O cientista político José Álvaro Moisés, coordenador, no IEA, do Grupo de Pesquisa Qualidade da Democracia, perguntou aos expositores como viam o papel da política para o enfrentamento dos problemas levantados. Para ele, há uma crise do sistema político e a progressiva perda de líderes capazes de interpretar o país em sentido amplo. "As propostas apresentadas vão enfrentar resistências muito sérias. Sem a política não vamos conseguir resolver a situação."
Glauco Arbix |
Appy admitiu não saber qual o papel que a política deve ter para o enfrentamento dos problemas econômicos. "Sei onde há resistências políticas, mas uma reunião de um dia inteiro não dá nem para começar a repensar a estrutura política para que as coisas funcionem."
Lisboa afirmou que a política precisa ser resgatada. "Nós, economistas, podemos fazer as contas para saber se as coisas param em pé ou não, mas encontrar e negociar soluções é tarefa da política". Sua preocupação é com a rejeição da política: "Vem um e diz que é preciso privatizar tudo; outro, acabar com os bancos. Há sempre um delirante de plantão com uma solução falaciosa".
Ele defende que servidores públicos, setor privado, instituições, todos os setores sejam chamados à mesa para a definição de prioridades. "É preciso dar garantias aos vulneráveis, priorizar a educação e a saúde, criar princípios básicos para a aposentadoria e mesma regra tributária, avaliar os funcionários públicos e retirar, sem açodamento, os benefícios fiscais. Mas a liderança de tudo isso cabe à política."
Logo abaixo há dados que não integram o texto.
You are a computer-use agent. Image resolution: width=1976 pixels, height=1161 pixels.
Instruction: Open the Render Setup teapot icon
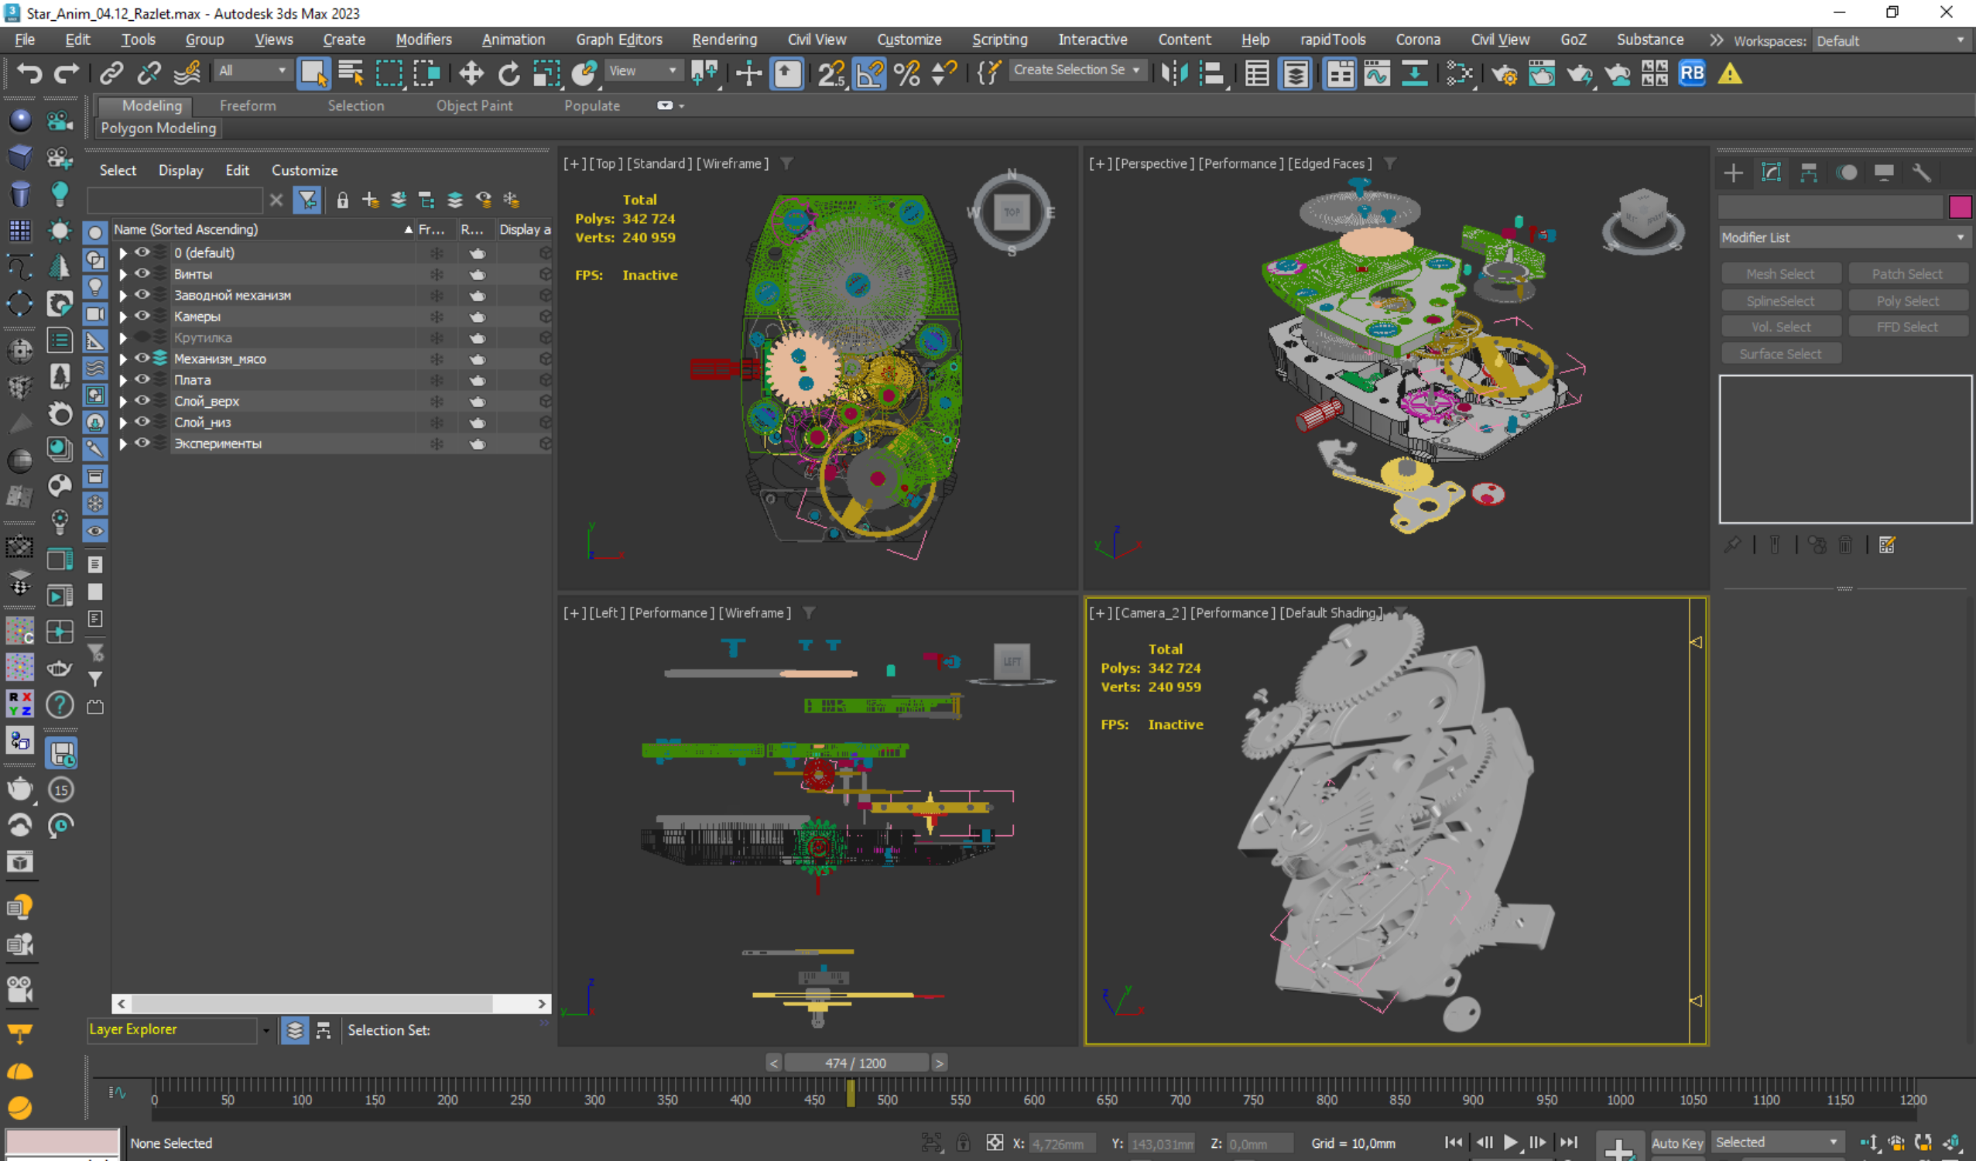click(1503, 74)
Do ponto de vista eleitoral, Lisboa disse esperar que a campanha eleitoral deste ano não seja como a da eleição passada, "com falsificação de dados e 'guerrilha' que impeçam o diálogo". A construção de soluções vai depender de muitas mudanças, emendas à Constituição, e isso requer diálogo e acordos, afirmou. "Se a campanha descambar para a 'guerrilha', os acordos posteriores serão inviáveis e aí estaremos marchando para a insensatez."
Instados por Mario Sergio Salerno, coordenador geral do OIC e professor da Escola Politécnica (Poli) da USP, ao mencionar quais são as três medidas iniciais para ser dado o primeiro passo na direção das reformas, Appy elencou a reforma da Previdência, maior tributação da alta renda e mudança na tributação de bens e serviços. Lisboa disse serem a revisão de desonerações e benefícios ficais, uma agenda progressiva de abertura comercial e equalização das regras, para estimular a concorrência e diminuir o "caos tributário".
Apesar da gravidade dos problemas econômicos do país e das dificuldades para adoções das medidas corretivas, Appy considera que atualmente "temos mais clareza do que deve ser feito do que tínhamos há 10, 15 anos". Lisboa concorda que há maior clareza sobre os problemas atualmente, "mas a crise é grave, o momento é difícil; vamos ver qual é a escolha que a política fará".